Phylogenetic Analyses

Amino acid sequences were aligned using Multiple Sequence Web viewer and Alignment Tool (MSWAT, http://mswat.ccbb.utexas.edu) and manually adjusted, and the amino acid alignment was used to constrain the nucleotide alignment. Maximum parsimony (MP) and maximum likelihood (ML) analyses were performed using PAUP* version 4.10b10 (Swofford 2003) and GARLI version 0.942 (Zwickl 2006), respectively. MP analyses were performed with 100 random addition replicates and TBR branch swapping with the Multrees option. Non-parametric bootstrap analyses were performed for 100 replicates with 1 random addition replicate and TBR branch swapping with the Multrees option. Four independent ML analyses were performed using GARLI under the default settings, and bootstrap values were generated for 100 replicates and the default settings. Likelihood scores were obtained from PAUP*, because it is better at optimizing branch lengths on the final topology (Zwickl 2006).

Evolutionary Rate Estimation

The program codeml implemented in the software package PAML (Yang 2007) was used to estimate dN, dS, and dN/dS. The ML tree generated above was used as a constraint tree, but branch lengths were generated in PAML. Control files were used with the following settings: CodonFreq = 2 (codon frequency model F3x4), NSsites = 0 (no variation among sites for ω), cleandata = 1 (exclude gapped regions), fix_kappa = 0 (kappa to be estimated), and fix_omega = 0 (omega to be estimated).

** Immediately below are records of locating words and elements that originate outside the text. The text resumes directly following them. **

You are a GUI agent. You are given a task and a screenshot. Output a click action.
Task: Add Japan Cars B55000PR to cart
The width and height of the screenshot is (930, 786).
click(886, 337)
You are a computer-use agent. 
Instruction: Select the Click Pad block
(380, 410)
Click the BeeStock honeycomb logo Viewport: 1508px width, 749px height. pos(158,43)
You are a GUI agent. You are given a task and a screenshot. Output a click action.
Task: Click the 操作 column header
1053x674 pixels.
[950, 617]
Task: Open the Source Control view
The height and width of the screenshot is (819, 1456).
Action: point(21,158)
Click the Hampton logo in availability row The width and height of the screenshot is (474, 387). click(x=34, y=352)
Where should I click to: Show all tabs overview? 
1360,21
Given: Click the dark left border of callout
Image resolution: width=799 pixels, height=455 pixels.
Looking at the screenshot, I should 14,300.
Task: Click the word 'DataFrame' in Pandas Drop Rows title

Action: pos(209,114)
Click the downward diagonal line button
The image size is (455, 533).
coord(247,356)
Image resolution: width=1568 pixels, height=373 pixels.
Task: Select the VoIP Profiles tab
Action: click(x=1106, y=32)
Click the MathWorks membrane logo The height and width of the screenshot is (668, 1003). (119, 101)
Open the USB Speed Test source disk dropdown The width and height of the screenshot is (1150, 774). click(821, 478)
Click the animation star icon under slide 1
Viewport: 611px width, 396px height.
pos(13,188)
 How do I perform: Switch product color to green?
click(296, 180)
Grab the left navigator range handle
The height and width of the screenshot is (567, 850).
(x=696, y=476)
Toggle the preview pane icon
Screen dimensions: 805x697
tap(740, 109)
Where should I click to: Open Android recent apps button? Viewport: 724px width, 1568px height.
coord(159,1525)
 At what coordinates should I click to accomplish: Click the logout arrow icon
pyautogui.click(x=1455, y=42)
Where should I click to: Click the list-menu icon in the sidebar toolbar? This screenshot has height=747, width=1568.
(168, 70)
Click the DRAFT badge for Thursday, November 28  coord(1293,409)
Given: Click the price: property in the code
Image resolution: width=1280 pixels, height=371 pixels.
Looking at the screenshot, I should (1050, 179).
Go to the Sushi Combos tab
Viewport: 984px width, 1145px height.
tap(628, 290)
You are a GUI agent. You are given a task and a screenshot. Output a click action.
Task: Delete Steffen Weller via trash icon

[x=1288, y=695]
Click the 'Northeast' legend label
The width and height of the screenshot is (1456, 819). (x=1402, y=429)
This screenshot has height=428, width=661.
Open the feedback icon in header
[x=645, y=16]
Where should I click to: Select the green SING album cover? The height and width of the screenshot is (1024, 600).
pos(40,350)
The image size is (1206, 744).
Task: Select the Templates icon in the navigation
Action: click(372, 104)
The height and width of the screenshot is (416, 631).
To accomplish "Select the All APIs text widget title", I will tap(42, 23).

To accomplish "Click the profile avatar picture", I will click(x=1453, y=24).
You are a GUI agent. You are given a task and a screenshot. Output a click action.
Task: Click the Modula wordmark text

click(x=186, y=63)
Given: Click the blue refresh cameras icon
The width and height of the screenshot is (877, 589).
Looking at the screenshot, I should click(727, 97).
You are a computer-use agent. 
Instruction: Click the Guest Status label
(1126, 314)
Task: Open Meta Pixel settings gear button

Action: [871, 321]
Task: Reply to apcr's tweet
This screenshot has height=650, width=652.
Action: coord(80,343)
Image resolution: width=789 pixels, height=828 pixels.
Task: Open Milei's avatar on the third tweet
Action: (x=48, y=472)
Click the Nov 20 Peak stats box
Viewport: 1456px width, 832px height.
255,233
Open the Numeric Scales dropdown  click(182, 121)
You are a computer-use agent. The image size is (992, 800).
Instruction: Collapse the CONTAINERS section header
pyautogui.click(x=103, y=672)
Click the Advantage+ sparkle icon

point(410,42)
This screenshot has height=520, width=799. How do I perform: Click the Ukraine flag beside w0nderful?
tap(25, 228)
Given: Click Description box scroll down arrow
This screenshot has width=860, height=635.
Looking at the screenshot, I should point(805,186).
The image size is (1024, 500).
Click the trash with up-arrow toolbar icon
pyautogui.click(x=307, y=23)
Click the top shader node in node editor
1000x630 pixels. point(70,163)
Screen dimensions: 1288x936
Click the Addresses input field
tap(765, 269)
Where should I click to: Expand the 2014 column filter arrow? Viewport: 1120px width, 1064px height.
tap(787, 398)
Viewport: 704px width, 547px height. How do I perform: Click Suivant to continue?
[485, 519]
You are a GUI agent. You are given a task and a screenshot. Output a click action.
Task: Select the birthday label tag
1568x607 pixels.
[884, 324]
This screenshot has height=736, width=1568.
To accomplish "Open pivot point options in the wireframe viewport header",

Using the method of Yang (1998), values of dN, dS, and dN/dS were generated. The null model (H0), where dN/dS was averaged and fixed across all taxa, was compared to two alternative models (H1 and H2). The H1 model allowed for two values of dN/dS across the tree: (1) dN/dS for the lineage leading to the grasses and (2) dN/dS for all other taxa. The H2 model allowed for three values of dN/dS across the tree; (1) dN/dS for the lineage leading to the grasses, (2) dN/dS for all other monocot branches, and (3) dN/dS for all other angiosperms. Likelihood ratio tests were used to test the fit of alternative models and model improvement, and correction for multiple comparisons used the Holm’s method (i.e., sequential Bonferroni correction; Holm 1979) and the false discovery rate method (Benjamini and Hochberg 1995). Gene groups were categorized according to gene function or subunits that form a functional complex; values were, respectively, combined for atp-, ndh-, pet-, psa-, psb-, rpl-, rps-, and rpo-genes, according to previous studies (Chang et al. 2006; Guisinger et al. 2008; Matsuoka et al. 2002). Statistical analyses were conducted using the R software package (http://www.r-project.org), and correction for multiple comparisons was employed using Holm’s method (1979).

Results

Size, Gene Content, and Organization of the Typha Plastid Genome

The complete T. latifolia plastid genome is 161,572 base pairs (bp) in length (Supplementary Fig. S1, Table 1, GenBank accession number GU195652). Each IR is 26,390 bp, and the two IR copies are separated by a LSC region of 89,140 bp and a SSC region of 19,652 bp. There are 131 predicted coding regions, 113 of which are different, and 18 that are duplicated in the IR. The coding regions include 79 protein-coding genes, 30 tRNAs, and 4 rRNAs. The T. latifolia plastid genome has 57.1% coding sequence and a 33.8% GC content. Eighteen genes contain introns, including 12 protein-coding genes and 6 tRNAs. The IRs on the LSC boundaries include the duplication of trnH-gug and rps19 and extend 99 bp into the intergenic spacer regions between rps19 and psbA on the IRa/LSC boundary and rps19 and rpl22 on the IRb/LSC boundary (Fig. 1, Supplementary Fig. S1).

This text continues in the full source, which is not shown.